Calcutta, Dec. 18: Microfinance institutions are bracing for a tough third quarter because of deterioration in the loan recovery rate after the scrapping of old Rs 500 and Rs 1,000 notes.
"The numbers for the second quarter showed NPAs are still under 1 per cent and the loan recovery rate is above 99 per cent. But, after November 8, the ground situation has undergone certain change and the impact will be felt for the subsequent quarters," said Ratna Vishwanathan, chief executive officer of Microfinance Institutions Network (MFIN), the industry body for such non-banking finance companies (NBFCs).
Earlier this month, rating agency Icra has put three small MFIs - Cashpor Micro Credit, Sambandh Finserve and SV Credit Line - under negative watch and observed that the collection efficiency had slowed after demonetisation because of limited currency supply and disruption in borrower cash flows.
Icra further said unless the ground situation improved, MFIs could face further pressure on liquidity and asset quality over the next 3-6 months even if disbursements are reduced significantly.
Recovery of credit in the MFI industry is primarily in the form of cash, but several entities are now exploring digital options.
According a senior executive of a city-based MFI, cash availability in the rural areas is yet to normalise although it has improved in the last few weeks.
The aggregate gross loan portfolio of NBFC MFIs stood at Rs 57,941 crore for the quarter ended September 30, 2016, a growth of 84 per cent over the corresponding year-ago period, according to data from MFIN.

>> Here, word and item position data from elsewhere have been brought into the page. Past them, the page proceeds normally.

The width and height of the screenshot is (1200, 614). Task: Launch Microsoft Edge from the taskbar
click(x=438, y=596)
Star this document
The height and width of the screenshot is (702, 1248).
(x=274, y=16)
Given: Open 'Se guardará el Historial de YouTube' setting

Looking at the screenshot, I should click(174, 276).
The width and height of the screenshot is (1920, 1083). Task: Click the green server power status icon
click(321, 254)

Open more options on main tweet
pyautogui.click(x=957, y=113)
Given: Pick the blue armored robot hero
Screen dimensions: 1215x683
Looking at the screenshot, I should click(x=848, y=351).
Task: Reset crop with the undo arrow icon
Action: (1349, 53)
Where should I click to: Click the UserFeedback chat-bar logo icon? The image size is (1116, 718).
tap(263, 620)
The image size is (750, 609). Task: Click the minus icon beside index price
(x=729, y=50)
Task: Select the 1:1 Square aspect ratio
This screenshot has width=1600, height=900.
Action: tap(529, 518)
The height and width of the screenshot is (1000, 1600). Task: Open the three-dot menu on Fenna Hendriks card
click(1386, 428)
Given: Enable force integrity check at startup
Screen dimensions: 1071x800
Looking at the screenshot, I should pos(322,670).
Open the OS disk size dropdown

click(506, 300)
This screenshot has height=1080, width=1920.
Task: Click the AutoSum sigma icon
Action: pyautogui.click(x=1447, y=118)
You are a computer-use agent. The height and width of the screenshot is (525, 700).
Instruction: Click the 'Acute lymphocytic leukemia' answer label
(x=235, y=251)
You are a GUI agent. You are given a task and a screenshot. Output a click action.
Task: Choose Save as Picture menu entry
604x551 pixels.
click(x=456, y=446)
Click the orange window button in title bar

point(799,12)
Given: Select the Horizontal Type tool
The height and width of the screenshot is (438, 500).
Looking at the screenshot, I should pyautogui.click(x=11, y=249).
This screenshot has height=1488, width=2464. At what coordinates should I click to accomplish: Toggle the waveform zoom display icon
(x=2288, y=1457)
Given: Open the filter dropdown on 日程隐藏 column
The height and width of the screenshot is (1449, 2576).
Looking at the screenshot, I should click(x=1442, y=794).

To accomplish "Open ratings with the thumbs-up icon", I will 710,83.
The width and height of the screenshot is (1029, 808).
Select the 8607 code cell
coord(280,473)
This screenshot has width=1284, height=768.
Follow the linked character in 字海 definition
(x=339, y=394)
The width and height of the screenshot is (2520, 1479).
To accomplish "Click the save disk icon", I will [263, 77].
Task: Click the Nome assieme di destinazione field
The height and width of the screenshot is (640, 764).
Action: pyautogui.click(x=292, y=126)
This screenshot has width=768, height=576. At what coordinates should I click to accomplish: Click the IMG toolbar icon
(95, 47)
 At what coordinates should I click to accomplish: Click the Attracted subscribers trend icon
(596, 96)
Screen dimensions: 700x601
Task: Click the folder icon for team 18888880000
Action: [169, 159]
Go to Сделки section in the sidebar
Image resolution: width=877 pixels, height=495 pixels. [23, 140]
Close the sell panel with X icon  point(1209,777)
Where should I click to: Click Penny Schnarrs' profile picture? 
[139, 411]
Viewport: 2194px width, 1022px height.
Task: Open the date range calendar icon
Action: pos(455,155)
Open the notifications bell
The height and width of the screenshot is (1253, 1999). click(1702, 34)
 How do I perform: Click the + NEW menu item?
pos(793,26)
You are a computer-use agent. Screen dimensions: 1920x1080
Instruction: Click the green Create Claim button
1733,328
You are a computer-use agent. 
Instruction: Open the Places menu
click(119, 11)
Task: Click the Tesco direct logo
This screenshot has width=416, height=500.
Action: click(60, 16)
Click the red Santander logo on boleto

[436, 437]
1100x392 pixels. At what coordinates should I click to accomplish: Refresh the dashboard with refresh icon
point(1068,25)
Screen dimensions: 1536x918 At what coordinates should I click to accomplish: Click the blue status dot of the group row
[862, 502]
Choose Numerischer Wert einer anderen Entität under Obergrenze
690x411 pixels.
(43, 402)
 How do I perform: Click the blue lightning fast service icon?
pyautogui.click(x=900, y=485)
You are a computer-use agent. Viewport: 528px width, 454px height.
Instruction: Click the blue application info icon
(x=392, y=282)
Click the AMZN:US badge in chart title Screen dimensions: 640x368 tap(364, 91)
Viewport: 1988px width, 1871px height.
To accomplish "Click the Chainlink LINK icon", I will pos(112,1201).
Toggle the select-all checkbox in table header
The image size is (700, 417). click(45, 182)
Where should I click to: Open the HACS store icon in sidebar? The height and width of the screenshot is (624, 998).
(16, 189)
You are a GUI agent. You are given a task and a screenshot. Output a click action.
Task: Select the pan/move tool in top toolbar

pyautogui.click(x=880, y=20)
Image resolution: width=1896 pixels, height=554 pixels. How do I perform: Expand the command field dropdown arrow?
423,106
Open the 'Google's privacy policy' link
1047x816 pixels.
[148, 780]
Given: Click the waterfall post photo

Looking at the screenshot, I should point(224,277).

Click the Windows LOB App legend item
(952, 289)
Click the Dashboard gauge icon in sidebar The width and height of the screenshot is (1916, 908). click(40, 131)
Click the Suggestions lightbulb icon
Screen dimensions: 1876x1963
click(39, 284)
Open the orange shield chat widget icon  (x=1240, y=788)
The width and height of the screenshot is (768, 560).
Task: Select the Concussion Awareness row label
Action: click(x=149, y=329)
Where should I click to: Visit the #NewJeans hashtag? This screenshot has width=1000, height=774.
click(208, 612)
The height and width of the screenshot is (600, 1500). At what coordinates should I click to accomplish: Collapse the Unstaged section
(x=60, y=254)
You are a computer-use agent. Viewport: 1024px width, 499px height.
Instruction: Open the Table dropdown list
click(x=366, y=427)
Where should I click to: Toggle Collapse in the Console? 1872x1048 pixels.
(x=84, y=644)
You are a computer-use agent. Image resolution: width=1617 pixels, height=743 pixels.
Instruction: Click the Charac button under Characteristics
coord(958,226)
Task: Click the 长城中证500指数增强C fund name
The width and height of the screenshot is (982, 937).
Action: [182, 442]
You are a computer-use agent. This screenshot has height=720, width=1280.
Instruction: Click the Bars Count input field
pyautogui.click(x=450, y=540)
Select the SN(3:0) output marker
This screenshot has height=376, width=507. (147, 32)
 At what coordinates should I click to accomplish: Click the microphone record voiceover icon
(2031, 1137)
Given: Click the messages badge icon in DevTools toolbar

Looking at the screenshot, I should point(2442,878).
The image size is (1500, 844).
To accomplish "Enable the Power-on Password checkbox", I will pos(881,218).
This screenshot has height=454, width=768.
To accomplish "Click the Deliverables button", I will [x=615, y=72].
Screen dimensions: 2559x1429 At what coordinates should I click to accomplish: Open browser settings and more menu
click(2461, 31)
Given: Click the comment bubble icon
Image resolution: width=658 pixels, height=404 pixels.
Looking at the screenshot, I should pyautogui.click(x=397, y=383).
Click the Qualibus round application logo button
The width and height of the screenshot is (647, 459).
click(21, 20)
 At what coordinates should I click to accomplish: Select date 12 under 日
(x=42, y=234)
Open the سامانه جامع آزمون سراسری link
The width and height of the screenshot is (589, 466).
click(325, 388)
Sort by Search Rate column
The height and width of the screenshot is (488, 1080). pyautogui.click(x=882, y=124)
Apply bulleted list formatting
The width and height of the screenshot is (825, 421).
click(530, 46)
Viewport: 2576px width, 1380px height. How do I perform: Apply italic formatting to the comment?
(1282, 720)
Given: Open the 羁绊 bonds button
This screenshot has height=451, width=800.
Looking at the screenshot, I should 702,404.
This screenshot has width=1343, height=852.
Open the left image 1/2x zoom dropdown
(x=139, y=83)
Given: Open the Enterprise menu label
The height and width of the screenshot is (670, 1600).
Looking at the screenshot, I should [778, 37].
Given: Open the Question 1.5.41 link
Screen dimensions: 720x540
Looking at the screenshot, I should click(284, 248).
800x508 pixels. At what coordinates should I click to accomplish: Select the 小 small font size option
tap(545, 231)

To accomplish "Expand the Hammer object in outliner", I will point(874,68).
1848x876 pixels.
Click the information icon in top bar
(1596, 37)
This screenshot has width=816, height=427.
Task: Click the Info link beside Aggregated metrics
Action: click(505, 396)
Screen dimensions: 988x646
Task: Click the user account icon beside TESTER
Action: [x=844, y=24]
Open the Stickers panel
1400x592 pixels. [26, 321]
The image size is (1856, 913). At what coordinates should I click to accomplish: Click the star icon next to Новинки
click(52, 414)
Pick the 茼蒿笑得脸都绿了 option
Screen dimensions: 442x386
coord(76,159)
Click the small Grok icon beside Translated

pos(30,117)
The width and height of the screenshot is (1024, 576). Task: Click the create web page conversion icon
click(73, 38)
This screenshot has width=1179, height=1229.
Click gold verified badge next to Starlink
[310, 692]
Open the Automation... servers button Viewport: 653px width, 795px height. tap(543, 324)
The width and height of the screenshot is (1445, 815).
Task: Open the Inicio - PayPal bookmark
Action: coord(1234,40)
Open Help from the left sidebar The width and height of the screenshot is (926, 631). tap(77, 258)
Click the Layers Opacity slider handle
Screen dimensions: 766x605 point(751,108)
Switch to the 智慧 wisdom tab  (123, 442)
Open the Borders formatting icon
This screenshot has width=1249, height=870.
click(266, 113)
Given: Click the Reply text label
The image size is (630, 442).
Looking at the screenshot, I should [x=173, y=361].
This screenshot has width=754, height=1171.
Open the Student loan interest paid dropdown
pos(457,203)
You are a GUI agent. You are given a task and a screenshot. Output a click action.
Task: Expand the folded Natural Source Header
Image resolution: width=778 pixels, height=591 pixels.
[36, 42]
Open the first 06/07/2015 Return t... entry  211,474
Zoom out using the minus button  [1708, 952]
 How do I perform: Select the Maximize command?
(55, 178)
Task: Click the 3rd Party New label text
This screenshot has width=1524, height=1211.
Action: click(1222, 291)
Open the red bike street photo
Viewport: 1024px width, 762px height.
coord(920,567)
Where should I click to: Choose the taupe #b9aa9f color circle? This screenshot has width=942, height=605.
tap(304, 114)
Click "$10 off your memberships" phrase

Geographically, south India's contribution to the aggregate loan portfolio was the highest at 31 per cent, followed by north at 28 per cent, west at 25 per cent and east at 16 per cent.
The total loan portfolio of the industry during the quarter was Rs 81,590 crore after including banks, non-profit MFIs and other financial institutions.
India Ratings has said in a report that if the money flow of MFIs does not normalise by the fourth quarter of the ongoing fiscal, the tier-1 capital of a few MFIs could near regulatory minimum levels. All NBFC MFIs are required to maintain a cumulative capital adequacy of 15 per cent of their aggregate risk weighted assets.